# Work required
An exact transcription of every record is needed.

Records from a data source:
┏━━

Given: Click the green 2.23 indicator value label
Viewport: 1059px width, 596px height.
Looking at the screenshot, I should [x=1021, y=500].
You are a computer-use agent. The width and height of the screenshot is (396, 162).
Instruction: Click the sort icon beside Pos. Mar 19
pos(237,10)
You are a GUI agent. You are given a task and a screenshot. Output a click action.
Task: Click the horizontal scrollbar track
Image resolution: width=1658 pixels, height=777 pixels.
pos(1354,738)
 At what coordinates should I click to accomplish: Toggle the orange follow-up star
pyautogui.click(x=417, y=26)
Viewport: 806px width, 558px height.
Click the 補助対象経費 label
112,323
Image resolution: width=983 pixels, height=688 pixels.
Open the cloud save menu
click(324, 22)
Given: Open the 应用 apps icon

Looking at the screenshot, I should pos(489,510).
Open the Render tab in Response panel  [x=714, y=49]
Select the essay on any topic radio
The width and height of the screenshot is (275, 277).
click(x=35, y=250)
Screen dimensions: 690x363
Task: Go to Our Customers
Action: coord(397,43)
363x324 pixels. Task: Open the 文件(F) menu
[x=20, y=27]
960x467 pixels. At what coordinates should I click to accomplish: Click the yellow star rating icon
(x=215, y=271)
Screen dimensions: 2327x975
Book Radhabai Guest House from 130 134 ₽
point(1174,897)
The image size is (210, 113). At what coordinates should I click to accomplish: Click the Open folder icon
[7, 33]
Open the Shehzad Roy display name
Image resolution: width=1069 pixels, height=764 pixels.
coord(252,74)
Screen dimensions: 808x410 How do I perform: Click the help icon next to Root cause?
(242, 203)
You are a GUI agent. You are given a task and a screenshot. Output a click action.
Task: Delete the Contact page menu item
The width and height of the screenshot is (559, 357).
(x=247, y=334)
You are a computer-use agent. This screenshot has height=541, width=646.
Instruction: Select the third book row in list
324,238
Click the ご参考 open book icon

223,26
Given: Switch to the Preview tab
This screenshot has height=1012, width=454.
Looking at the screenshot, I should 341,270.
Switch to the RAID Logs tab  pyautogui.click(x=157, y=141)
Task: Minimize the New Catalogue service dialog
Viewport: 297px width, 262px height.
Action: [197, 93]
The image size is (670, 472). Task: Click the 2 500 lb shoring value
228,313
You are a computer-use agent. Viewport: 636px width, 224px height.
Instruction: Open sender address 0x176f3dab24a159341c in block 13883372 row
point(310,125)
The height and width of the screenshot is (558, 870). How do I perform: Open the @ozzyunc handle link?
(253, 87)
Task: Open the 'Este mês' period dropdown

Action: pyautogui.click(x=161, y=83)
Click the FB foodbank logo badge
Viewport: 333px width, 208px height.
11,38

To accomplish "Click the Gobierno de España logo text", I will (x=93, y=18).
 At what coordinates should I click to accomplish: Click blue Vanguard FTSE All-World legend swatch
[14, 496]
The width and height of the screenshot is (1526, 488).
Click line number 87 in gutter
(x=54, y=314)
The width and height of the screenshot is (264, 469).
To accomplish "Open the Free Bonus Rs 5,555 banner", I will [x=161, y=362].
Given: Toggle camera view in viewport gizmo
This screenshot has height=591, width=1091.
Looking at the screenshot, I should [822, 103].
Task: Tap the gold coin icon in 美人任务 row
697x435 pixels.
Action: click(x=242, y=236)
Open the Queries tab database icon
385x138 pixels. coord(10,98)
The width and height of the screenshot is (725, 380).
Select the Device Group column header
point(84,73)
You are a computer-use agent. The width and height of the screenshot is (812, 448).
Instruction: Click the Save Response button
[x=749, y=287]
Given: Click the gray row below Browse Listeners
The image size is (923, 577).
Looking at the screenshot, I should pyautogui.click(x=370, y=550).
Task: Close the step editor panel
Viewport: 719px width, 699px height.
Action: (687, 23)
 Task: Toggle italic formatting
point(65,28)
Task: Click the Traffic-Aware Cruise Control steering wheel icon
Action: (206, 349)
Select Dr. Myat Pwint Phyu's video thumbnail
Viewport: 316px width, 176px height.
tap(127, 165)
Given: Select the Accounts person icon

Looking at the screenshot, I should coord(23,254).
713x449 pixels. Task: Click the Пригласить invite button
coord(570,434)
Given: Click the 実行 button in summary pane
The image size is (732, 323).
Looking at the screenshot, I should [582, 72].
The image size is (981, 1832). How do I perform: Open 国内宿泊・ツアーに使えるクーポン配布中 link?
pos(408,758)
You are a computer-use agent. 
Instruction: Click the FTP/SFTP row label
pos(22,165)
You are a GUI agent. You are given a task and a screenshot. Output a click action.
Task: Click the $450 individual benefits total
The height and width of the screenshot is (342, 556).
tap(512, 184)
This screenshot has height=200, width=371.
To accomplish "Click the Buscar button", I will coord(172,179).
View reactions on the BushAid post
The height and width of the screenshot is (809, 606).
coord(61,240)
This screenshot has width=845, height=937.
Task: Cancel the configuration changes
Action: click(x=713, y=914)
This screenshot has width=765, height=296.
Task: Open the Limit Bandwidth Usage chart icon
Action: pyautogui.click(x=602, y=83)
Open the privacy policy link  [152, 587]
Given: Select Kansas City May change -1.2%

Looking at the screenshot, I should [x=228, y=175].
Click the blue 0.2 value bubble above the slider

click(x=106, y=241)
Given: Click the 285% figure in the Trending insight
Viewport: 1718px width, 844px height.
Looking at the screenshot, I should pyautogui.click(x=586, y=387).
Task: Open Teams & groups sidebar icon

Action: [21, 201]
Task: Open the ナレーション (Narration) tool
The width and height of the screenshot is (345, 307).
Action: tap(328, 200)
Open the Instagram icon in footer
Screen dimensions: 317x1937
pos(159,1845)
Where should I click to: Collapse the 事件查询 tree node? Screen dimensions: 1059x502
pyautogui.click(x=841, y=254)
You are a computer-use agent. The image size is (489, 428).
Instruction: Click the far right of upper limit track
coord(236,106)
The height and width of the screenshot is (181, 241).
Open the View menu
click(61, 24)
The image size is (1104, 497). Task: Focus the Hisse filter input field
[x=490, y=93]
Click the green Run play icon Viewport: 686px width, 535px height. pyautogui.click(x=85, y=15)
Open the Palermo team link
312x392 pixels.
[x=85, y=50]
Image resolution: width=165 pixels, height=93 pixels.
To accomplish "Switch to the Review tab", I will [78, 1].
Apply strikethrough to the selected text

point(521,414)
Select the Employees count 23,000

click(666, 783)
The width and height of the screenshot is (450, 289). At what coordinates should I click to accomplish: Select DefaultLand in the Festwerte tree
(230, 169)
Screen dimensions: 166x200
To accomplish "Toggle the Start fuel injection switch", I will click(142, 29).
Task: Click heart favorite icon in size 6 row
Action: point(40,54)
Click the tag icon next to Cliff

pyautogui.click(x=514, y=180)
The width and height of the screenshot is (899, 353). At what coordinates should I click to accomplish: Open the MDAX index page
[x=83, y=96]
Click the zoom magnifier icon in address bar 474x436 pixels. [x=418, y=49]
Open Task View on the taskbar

┗━━

# Reply
Given: Click the green 2.23 indicator value label
Viewport: 1059px width, 596px height.
Looking at the screenshot, I should [x=1021, y=500].
You are a computer-use agent. The width and height of the screenshot is (396, 162).
Instruction: Click the sort icon beside Pos. Mar 19
pos(237,10)
You are a GUI agent. You are given a task and a screenshot. Output a click action.
Task: Click the horizontal scrollbar track
Image resolution: width=1658 pixels, height=777 pixels.
pos(1354,738)
 At what coordinates should I click to accomplish: Toggle the orange follow-up star
pyautogui.click(x=417, y=26)
Viewport: 806px width, 558px height.
Click the 補助対象経費 label
112,323
Image resolution: width=983 pixels, height=688 pixels.
Open the cloud save menu
click(324, 22)
Given: Open the 应用 apps icon

Looking at the screenshot, I should pos(489,510).
Open the Render tab in Response panel  [x=714, y=49]
Select the essay on any topic radio
The width and height of the screenshot is (275, 277).
click(x=35, y=250)
Screen dimensions: 690x363
Task: Go to Our Customers
Action: coord(397,43)
363x324 pixels. Task: Open the 文件(F) menu
[x=20, y=27]
960x467 pixels. At what coordinates should I click to accomplish: Click the yellow star rating icon
(x=215, y=271)
Screen dimensions: 2327x975
Book Radhabai Guest House from 130 134 ₽
point(1174,897)
The image size is (210, 113). At what coordinates should I click to accomplish: Click the Open folder icon
[7, 33]
Open the Shehzad Roy display name
Image resolution: width=1069 pixels, height=764 pixels.
coord(252,74)
Screen dimensions: 808x410 How do I perform: Click the help icon next to Root cause?
(242, 203)
You are a GUI agent. You are given a task and a screenshot. Output a click action.
Task: Delete the Contact page menu item
The width and height of the screenshot is (559, 357).
(x=247, y=334)
You are a computer-use agent. This screenshot has height=541, width=646.
Instruction: Select the third book row in list
324,238
Click the ご参考 open book icon

223,26
Given: Switch to the Preview tab
This screenshot has height=1012, width=454.
Looking at the screenshot, I should 341,270.
Switch to the RAID Logs tab  pyautogui.click(x=157, y=141)
Task: Minimize the New Catalogue service dialog
Viewport: 297px width, 262px height.
Action: [197, 93]
The image size is (670, 472). Task: Click the 2 500 lb shoring value
228,313
You are a computer-use agent. Viewport: 636px width, 224px height.
Instruction: Open sender address 0x176f3dab24a159341c in block 13883372 row
point(310,125)
The height and width of the screenshot is (558, 870). How do I perform: Open the @ozzyunc handle link?
(253, 87)
Task: Open the 'Este mês' period dropdown

Action: pyautogui.click(x=161, y=83)
Click the FB foodbank logo badge
Viewport: 333px width, 208px height.
11,38

To accomplish "Click the Gobierno de España logo text", I will (x=93, y=18).
 At what coordinates should I click to accomplish: Click blue Vanguard FTSE All-World legend swatch
[14, 496]
The width and height of the screenshot is (1526, 488).
Click line number 87 in gutter
(x=54, y=314)
The width and height of the screenshot is (264, 469).
To accomplish "Open the Free Bonus Rs 5,555 banner", I will [x=161, y=362].
Given: Toggle camera view in viewport gizmo
This screenshot has height=591, width=1091.
Looking at the screenshot, I should [822, 103].
Task: Tap the gold coin icon in 美人任务 row
697x435 pixels.
Action: click(x=242, y=236)
Open the Queries tab database icon
385x138 pixels. coord(10,98)
The width and height of the screenshot is (725, 380).
Select the Device Group column header
point(84,73)
You are a computer-use agent. The width and height of the screenshot is (812, 448).
Instruction: Click the Save Response button
[x=749, y=287]
Given: Click the gray row below Browse Listeners
The image size is (923, 577).
Looking at the screenshot, I should pyautogui.click(x=370, y=550).
Task: Close the step editor panel
Viewport: 719px width, 699px height.
Action: (687, 23)
 Task: Toggle italic formatting
point(65,28)
Task: Click the Traffic-Aware Cruise Control steering wheel icon
Action: (206, 349)
Select Dr. Myat Pwint Phyu's video thumbnail
Viewport: 316px width, 176px height.
tap(127, 165)
Given: Select the Accounts person icon

Looking at the screenshot, I should coord(23,254).
713x449 pixels. Task: Click the Пригласить invite button
coord(570,434)
Given: Click the 実行 button in summary pane
The image size is (732, 323).
Looking at the screenshot, I should [582, 72].
The image size is (981, 1832). How do I perform: Open 国内宿泊・ツアーに使えるクーポン配布中 link?
pos(408,758)
You are a computer-use agent. 
Instruction: Click the FTP/SFTP row label
pos(22,165)
You are a GUI agent. You are given a task and a screenshot. Output a click action.
Task: Click the $450 individual benefits total
The height and width of the screenshot is (342, 556).
tap(512, 184)
This screenshot has height=200, width=371.
To accomplish "Click the Buscar button", I will coord(172,179).
View reactions on the BushAid post
The height and width of the screenshot is (809, 606).
coord(61,240)
This screenshot has width=845, height=937.
Task: Cancel the configuration changes
Action: click(x=713, y=914)
This screenshot has width=765, height=296.
Task: Open the Limit Bandwidth Usage chart icon
Action: pyautogui.click(x=602, y=83)
Open the privacy policy link  [152, 587]
Given: Select Kansas City May change -1.2%

Looking at the screenshot, I should [x=228, y=175].
Click the blue 0.2 value bubble above the slider

click(x=106, y=241)
Given: Click the 285% figure in the Trending insight
Viewport: 1718px width, 844px height.
Looking at the screenshot, I should pyautogui.click(x=586, y=387).
Task: Open Teams & groups sidebar icon

Action: [21, 201]
Task: Open the ナレーション (Narration) tool
The width and height of the screenshot is (345, 307).
Action: tap(328, 200)
Open the Instagram icon in footer
Screen dimensions: 317x1937
pos(159,1845)
Where should I click to: Collapse the 事件查询 tree node? Screen dimensions: 1059x502
pyautogui.click(x=841, y=254)
You are a computer-use agent. The image size is (489, 428).
Instruction: Click the far right of upper limit track
coord(236,106)
The height and width of the screenshot is (181, 241).
Open the View menu
click(61, 24)
The image size is (1104, 497). Task: Focus the Hisse filter input field
[x=490, y=93]
Click the green Run play icon Viewport: 686px width, 535px height. pyautogui.click(x=85, y=15)
Open the Palermo team link
312x392 pixels.
[x=85, y=50]
Image resolution: width=165 pixels, height=93 pixels.
To accomplish "Switch to the Review tab", I will [78, 1].
Apply strikethrough to the selected text

point(521,414)
Select the Employees count 23,000

click(666, 783)
The width and height of the screenshot is (450, 289). At what coordinates should I click to accomplish: Select DefaultLand in the Festwerte tree
(230, 169)
Screen dimensions: 166x200
To accomplish "Toggle the Start fuel injection switch", I will click(142, 29).
Task: Click heart favorite icon in size 6 row
Action: point(40,54)
Click the tag icon next to Cliff

pyautogui.click(x=514, y=180)
The width and height of the screenshot is (899, 353). At what coordinates should I click to accomplish: Open the MDAX index page
[x=83, y=96]
Click the zoom magnifier icon in address bar 474x436 pixels. [x=418, y=49]
Open Task View on the taskbar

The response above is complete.